Strategy
When the winds shift, strategy steadies the course
Few leaders lived more strategically than Queen Elizabeth I. When she took the throne in 1558, she was just 25 years old — unmarried, untested, and surrounded by danger. Her kingdom was small and divided, riven by religious conflict. Her cousin Mary, Queen of Scots, was a living rival. Powerful Catholic states, especially Spain, looked on her Protestant rule with hostility. At home, she faced plots, spies, and courtiers who tried to manipulate her. Many believed a woman could not rule. Most expected her to marry — quickly — and surrender her power.
She did not. Elizabeth chose, instead, to live a strategic life. She tested people slowly. She made few promises. She cultivated an identity — the Virgin Queen, married to her country — that gave her symbolic strength in a world built to doubt her.

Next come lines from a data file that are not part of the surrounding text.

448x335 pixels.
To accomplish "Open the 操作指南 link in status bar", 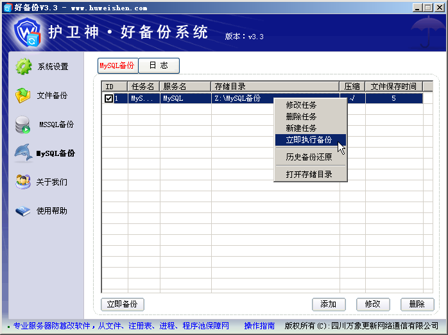I will tap(259, 326).
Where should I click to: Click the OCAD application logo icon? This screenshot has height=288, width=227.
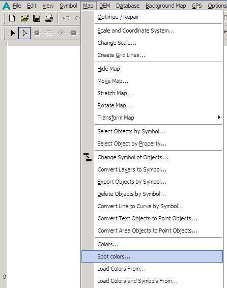6,6
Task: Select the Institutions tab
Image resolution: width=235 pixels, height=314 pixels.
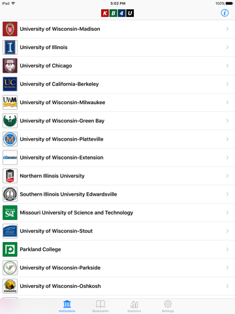Action: coord(67,306)
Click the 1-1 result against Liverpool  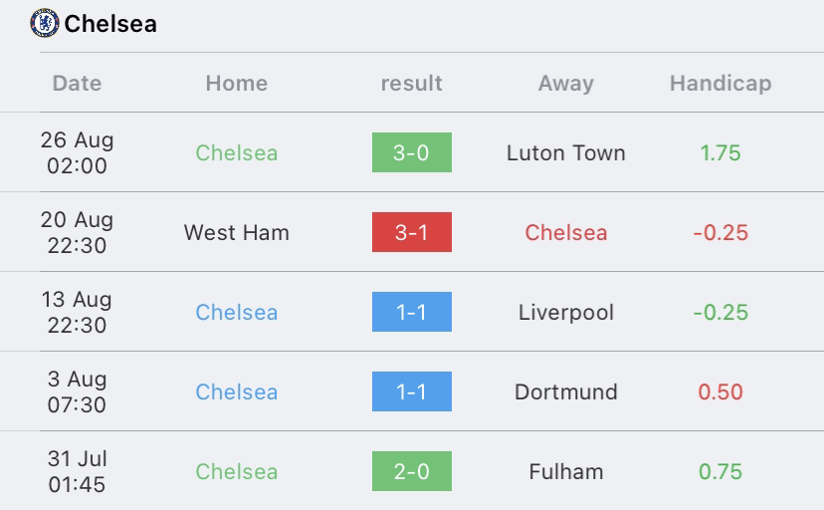click(411, 312)
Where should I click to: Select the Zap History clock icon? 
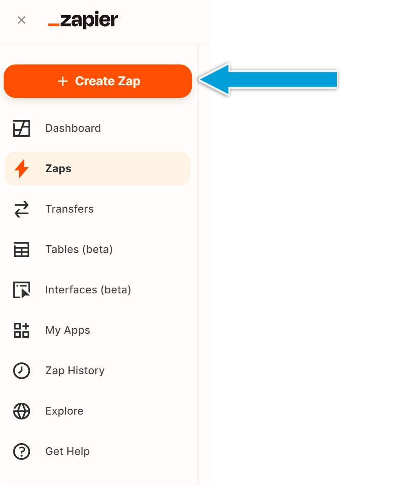[21, 371]
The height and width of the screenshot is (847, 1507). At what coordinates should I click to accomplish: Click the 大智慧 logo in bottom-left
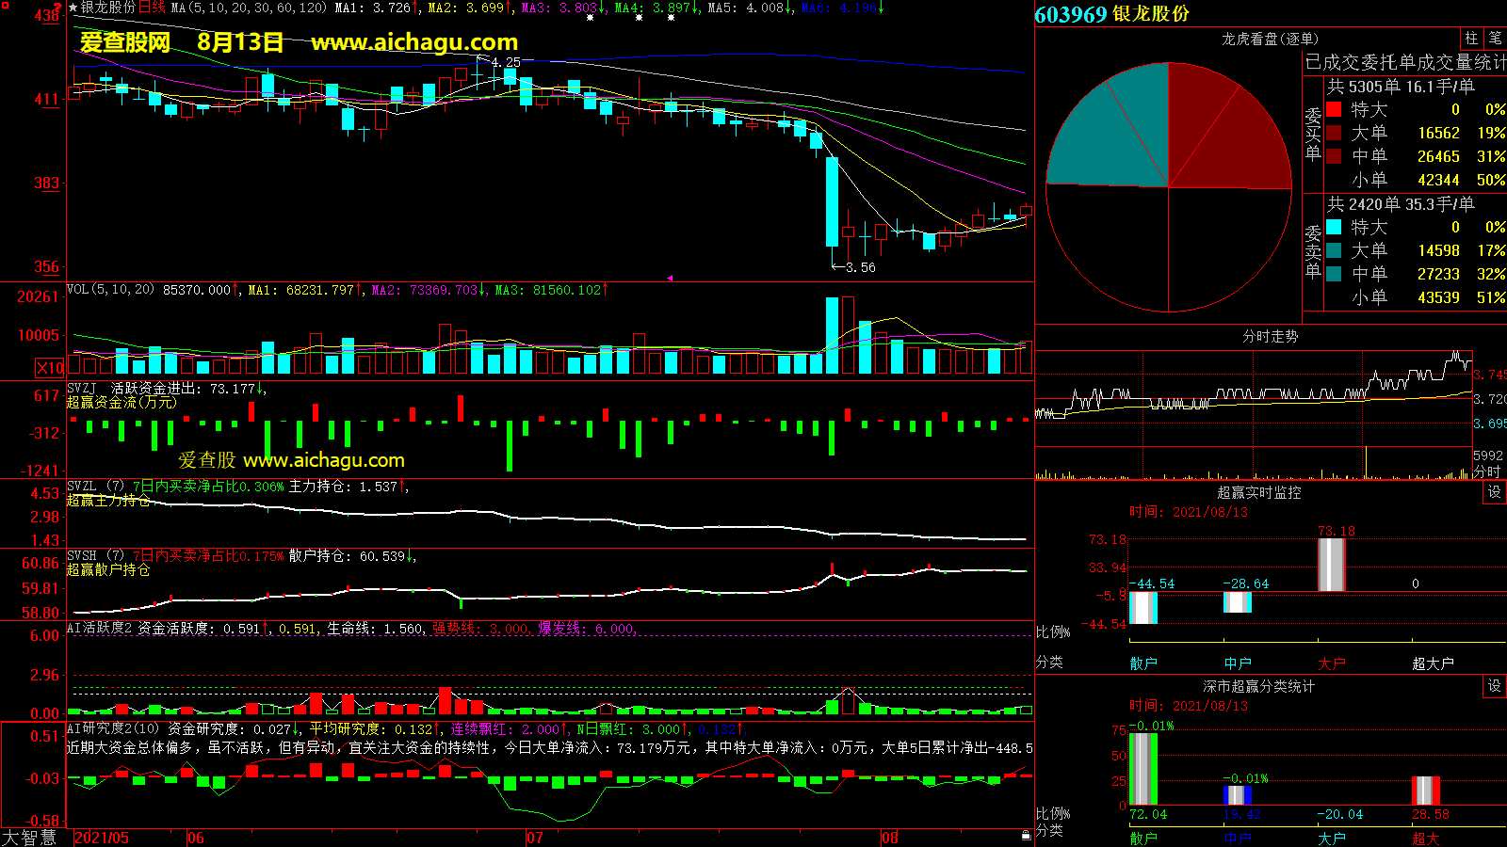pos(29,838)
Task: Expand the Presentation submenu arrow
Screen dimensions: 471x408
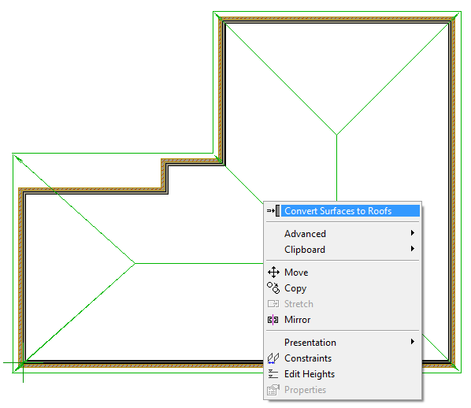Action: pyautogui.click(x=413, y=342)
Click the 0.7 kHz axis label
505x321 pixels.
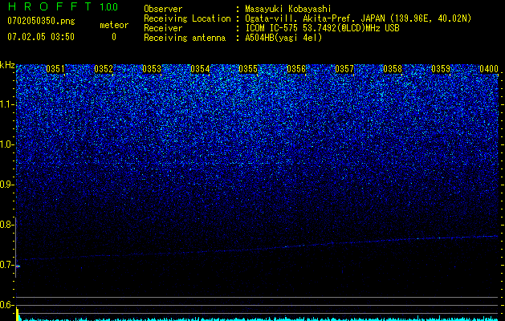click(6, 266)
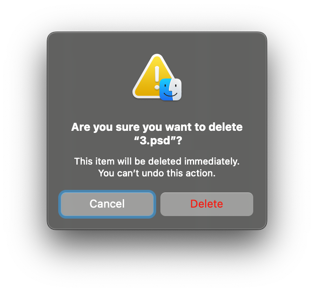The width and height of the screenshot is (314, 292).
Task: Click the Finder face badge icon
Action: [x=171, y=89]
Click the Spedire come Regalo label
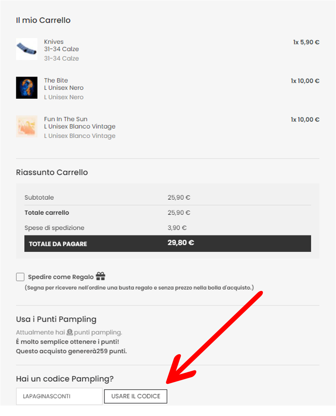The height and width of the screenshot is (416, 336). (x=61, y=277)
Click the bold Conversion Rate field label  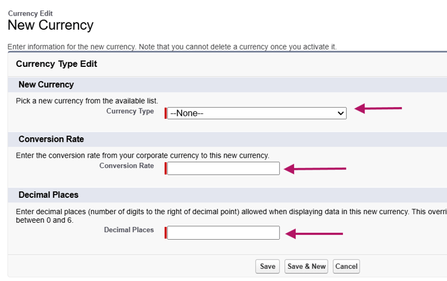click(126, 166)
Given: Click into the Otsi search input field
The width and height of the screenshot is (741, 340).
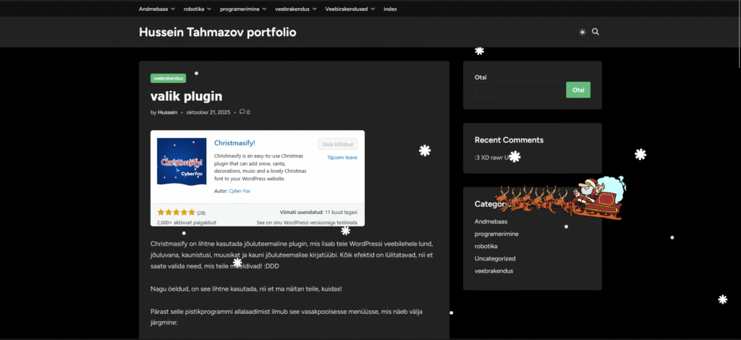Looking at the screenshot, I should pos(517,90).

She spoke carefully but boldly, and acted only when conditions favored her. Over time, through caution and boldness in measure, she unified her realm, steered England through war and upheaval, and built the foundation of a rising global power.
As one scholar noted, Elizabeth “made herself the most visible person in the kingdom and the most unknowable.”
That’s the paradox of strategy: it is both transparent and concealed, simple and complex. It gives a group confidence and direction while shielding its calculations and risks. Strategy is not mere cunning — it is clarity of goals, sustained over time and adapting to shifting reality. In steady hands, strategy becomes the deliberate, shaping force by which groups achieve great purposes.